(REQUEST): Please rewrite the lines between the one containing "48) in the screenshot?" and the one containing "coordinates (1350, 192).", inclusive, changing "element" to "item" and leaving everything else as it is.

— start DATA FOR THIS EXERCISE —

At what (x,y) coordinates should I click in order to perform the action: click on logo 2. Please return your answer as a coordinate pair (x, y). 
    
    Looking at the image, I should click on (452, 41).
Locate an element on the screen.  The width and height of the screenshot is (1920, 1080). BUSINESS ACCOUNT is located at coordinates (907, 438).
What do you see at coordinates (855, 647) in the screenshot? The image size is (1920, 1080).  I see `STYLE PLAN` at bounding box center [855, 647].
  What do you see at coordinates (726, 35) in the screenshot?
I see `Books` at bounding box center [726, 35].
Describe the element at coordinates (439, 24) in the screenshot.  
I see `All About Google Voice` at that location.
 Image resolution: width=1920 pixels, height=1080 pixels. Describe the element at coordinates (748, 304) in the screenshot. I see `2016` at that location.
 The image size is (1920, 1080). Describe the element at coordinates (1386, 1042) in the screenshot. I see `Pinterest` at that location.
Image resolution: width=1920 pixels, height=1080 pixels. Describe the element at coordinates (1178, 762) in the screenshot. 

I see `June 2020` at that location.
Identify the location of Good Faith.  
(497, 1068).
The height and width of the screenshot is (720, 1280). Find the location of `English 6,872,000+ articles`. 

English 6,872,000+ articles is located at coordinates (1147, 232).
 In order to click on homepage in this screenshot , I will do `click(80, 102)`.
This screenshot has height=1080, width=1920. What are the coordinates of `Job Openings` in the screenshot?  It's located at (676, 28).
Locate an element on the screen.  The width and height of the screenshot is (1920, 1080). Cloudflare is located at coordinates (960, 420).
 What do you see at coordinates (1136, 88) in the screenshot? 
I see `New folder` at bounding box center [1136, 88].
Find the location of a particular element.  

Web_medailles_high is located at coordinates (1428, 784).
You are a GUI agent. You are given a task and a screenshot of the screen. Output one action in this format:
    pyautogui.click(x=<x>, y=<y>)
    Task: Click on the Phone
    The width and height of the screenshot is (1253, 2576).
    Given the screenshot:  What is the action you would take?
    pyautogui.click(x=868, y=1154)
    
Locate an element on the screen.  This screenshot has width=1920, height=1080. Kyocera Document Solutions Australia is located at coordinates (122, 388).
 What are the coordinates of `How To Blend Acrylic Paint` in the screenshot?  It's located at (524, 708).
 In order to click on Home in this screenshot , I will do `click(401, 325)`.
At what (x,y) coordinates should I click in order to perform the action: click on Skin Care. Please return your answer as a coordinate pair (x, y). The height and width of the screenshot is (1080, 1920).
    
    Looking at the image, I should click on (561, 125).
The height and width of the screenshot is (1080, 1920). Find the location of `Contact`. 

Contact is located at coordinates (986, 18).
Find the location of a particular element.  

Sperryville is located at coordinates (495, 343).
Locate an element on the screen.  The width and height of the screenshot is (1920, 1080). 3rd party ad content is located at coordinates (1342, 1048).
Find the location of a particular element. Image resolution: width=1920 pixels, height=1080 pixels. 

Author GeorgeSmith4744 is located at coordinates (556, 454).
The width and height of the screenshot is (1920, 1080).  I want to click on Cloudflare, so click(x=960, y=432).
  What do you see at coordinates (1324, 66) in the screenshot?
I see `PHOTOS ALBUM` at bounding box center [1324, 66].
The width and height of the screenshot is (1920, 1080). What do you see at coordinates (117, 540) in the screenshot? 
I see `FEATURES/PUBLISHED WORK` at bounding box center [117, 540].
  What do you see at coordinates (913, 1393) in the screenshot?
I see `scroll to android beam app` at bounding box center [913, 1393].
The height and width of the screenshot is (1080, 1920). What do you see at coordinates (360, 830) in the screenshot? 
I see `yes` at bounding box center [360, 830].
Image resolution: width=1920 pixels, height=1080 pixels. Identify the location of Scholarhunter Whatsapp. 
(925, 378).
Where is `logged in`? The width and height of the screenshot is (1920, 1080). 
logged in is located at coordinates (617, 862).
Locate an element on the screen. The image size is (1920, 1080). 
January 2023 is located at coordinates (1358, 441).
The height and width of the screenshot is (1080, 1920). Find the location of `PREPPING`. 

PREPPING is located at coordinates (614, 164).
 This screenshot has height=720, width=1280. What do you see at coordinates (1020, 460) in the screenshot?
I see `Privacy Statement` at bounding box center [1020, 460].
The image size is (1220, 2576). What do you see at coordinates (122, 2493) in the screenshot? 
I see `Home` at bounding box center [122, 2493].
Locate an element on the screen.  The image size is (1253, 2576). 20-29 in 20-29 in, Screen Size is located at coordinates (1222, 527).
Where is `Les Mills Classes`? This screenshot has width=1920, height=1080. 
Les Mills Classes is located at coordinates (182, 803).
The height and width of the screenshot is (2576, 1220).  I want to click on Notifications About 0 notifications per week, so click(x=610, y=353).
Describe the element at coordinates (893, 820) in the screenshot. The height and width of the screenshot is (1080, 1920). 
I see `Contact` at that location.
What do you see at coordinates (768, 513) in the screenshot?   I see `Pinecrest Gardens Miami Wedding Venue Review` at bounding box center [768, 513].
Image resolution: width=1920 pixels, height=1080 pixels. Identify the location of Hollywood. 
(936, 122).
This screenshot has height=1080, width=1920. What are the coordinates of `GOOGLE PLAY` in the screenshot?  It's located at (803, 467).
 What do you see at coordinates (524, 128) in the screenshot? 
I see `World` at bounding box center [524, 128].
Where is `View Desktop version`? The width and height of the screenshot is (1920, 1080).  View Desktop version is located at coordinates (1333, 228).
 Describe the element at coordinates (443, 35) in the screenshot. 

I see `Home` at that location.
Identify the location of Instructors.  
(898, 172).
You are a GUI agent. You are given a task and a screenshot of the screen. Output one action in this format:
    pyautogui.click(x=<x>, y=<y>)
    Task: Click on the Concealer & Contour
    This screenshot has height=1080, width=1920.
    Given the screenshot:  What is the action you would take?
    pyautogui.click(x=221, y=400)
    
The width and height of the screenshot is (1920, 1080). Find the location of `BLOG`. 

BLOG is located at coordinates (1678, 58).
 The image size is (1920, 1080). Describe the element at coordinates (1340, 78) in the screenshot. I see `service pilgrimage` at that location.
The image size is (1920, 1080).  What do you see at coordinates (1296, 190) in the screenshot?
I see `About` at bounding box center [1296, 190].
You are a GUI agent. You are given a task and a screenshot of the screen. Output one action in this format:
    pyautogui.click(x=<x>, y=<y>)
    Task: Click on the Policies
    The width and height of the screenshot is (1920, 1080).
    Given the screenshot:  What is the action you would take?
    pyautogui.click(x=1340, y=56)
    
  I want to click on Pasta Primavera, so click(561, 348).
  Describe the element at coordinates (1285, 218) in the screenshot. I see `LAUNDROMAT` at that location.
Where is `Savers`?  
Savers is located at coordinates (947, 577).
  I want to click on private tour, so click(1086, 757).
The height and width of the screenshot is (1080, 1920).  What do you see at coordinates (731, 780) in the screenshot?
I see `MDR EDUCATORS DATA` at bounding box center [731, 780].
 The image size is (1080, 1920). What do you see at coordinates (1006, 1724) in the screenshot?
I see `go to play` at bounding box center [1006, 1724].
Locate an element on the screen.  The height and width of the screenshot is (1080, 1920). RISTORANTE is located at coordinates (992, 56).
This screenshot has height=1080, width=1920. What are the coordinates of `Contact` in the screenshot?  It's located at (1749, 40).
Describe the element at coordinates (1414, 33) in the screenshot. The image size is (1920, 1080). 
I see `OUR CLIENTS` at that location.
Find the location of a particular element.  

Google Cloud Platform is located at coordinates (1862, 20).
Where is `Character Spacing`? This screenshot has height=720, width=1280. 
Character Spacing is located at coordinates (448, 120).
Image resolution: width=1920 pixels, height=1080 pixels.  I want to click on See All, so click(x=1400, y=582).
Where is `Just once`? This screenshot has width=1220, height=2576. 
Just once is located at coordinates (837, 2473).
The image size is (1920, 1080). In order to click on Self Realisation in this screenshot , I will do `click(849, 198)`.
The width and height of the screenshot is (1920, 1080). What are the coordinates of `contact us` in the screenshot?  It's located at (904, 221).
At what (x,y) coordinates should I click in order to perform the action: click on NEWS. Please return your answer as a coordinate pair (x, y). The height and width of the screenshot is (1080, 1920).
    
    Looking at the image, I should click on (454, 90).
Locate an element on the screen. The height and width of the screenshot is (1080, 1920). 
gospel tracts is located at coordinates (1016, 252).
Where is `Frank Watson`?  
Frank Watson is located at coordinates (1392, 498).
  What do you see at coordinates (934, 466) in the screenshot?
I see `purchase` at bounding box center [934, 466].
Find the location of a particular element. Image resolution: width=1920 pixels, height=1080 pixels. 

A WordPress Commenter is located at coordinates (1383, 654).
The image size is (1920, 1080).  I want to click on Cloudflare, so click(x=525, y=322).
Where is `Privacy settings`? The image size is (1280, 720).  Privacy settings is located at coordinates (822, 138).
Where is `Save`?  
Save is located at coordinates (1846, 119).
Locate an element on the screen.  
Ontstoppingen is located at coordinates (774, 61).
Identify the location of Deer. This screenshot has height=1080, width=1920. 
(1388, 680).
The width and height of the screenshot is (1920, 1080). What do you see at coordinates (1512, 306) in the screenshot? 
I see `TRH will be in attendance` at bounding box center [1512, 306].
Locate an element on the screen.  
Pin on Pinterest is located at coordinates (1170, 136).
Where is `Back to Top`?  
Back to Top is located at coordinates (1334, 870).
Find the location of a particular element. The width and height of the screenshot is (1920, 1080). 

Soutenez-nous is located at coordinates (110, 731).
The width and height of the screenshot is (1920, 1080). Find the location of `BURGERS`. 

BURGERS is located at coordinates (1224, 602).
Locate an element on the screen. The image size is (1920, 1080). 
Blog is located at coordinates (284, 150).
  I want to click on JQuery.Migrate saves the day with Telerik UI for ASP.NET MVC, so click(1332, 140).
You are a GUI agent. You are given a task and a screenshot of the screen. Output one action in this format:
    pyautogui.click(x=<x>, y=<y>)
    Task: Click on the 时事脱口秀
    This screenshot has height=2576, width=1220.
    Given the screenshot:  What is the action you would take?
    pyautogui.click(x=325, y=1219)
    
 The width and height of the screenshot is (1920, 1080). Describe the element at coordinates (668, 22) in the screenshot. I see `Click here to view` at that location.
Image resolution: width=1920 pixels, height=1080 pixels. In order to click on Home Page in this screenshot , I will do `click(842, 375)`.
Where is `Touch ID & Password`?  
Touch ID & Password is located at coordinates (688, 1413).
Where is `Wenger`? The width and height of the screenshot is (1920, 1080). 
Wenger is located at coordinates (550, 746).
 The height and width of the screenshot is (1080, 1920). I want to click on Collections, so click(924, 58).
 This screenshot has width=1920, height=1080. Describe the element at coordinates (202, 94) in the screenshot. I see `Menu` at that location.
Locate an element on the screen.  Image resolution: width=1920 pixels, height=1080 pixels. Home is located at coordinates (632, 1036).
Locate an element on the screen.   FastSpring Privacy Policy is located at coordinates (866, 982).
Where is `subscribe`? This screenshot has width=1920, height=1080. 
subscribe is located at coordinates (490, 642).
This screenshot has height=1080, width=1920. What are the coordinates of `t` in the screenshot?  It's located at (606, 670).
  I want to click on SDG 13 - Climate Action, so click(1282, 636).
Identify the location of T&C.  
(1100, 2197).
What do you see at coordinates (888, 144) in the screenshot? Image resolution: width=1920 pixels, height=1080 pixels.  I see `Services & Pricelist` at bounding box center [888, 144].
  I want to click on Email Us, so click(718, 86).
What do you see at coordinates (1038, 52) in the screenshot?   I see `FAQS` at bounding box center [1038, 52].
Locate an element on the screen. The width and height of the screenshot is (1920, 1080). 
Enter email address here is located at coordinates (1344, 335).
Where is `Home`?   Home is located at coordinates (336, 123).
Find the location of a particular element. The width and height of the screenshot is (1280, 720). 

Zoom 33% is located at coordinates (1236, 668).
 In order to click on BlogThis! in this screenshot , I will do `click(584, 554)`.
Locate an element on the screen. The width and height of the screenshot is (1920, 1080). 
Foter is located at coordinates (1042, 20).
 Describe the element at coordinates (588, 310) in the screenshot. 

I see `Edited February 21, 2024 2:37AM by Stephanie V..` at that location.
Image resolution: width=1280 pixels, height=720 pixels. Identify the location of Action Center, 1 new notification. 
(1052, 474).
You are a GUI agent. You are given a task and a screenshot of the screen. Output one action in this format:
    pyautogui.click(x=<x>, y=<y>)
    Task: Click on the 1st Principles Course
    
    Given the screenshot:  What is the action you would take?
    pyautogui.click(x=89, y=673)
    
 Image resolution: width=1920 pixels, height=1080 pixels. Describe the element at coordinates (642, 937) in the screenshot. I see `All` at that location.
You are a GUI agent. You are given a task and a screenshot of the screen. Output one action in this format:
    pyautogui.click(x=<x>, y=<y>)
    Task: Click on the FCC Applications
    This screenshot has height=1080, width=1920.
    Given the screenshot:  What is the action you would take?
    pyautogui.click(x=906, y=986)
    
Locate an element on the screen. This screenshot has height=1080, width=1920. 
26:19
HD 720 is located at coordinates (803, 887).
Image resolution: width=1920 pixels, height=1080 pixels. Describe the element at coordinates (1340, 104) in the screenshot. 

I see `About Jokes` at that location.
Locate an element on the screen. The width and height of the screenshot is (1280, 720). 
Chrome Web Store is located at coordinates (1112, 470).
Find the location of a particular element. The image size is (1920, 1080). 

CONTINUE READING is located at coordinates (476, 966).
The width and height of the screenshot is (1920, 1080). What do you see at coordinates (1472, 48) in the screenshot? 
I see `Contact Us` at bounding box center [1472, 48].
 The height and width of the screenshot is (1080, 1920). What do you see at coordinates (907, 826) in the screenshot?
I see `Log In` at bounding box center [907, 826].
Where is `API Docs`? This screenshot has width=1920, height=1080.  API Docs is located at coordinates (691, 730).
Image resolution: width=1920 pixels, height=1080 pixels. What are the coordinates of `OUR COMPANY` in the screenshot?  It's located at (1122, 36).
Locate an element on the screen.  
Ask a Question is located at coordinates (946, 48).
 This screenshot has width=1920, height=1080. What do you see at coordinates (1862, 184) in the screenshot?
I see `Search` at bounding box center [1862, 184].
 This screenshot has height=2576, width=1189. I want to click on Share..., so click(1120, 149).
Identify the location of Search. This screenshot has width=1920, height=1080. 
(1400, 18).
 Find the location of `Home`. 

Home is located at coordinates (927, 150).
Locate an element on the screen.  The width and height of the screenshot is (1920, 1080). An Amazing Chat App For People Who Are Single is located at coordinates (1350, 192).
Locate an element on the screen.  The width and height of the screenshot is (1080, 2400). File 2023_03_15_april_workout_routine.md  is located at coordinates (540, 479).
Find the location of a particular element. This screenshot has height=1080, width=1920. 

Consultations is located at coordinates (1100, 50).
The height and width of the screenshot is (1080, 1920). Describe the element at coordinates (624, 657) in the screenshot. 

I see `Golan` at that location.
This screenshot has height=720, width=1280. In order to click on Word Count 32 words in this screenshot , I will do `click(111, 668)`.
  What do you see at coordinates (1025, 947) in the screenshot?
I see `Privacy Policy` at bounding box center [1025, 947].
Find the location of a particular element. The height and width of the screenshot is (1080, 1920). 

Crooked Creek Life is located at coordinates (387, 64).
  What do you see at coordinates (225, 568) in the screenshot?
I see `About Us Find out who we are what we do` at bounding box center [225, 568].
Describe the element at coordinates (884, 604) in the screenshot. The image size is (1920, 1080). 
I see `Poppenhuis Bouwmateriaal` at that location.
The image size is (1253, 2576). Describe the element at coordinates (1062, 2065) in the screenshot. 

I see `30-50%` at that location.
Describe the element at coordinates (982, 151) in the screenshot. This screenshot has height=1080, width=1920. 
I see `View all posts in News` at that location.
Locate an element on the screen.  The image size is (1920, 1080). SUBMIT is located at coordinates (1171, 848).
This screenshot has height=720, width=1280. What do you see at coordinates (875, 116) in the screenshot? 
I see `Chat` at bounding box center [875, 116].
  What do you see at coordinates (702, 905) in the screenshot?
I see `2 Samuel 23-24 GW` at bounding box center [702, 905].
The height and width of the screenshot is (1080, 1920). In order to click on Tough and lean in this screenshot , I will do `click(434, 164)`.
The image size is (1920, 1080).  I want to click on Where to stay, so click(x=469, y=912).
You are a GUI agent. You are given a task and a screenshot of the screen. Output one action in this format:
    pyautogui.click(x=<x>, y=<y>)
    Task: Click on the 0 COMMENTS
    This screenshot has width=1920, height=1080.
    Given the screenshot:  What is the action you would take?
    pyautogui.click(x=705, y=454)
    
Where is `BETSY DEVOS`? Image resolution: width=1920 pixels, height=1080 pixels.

— end DATA FOR THIS EXERCISE —

(ANSWER TO THE PROBLEM):
The width and height of the screenshot is (1920, 1080). What do you see at coordinates (1472, 48) in the screenshot? 
I see `Contact Us` at bounding box center [1472, 48].
 The height and width of the screenshot is (1080, 1920). What do you see at coordinates (907, 826) in the screenshot?
I see `Log In` at bounding box center [907, 826].
Where is `API Docs`? This screenshot has width=1920, height=1080.  API Docs is located at coordinates (691, 730).
Image resolution: width=1920 pixels, height=1080 pixels. What are the coordinates of `OUR COMPANY` in the screenshot?  It's located at (1122, 36).
Locate an item on the screen.  
Ask a Question is located at coordinates (946, 48).
 This screenshot has width=1920, height=1080. What do you see at coordinates (1862, 184) in the screenshot?
I see `Search` at bounding box center [1862, 184].
 This screenshot has height=2576, width=1189. I want to click on Share..., so click(1120, 149).
Identify the location of Search. This screenshot has width=1920, height=1080. 
(1400, 18).
 Find the location of `Home`. 

Home is located at coordinates (927, 150).
Locate an item on the screen.  The width and height of the screenshot is (1920, 1080). An Amazing Chat App For People Who Are Single is located at coordinates (1350, 192).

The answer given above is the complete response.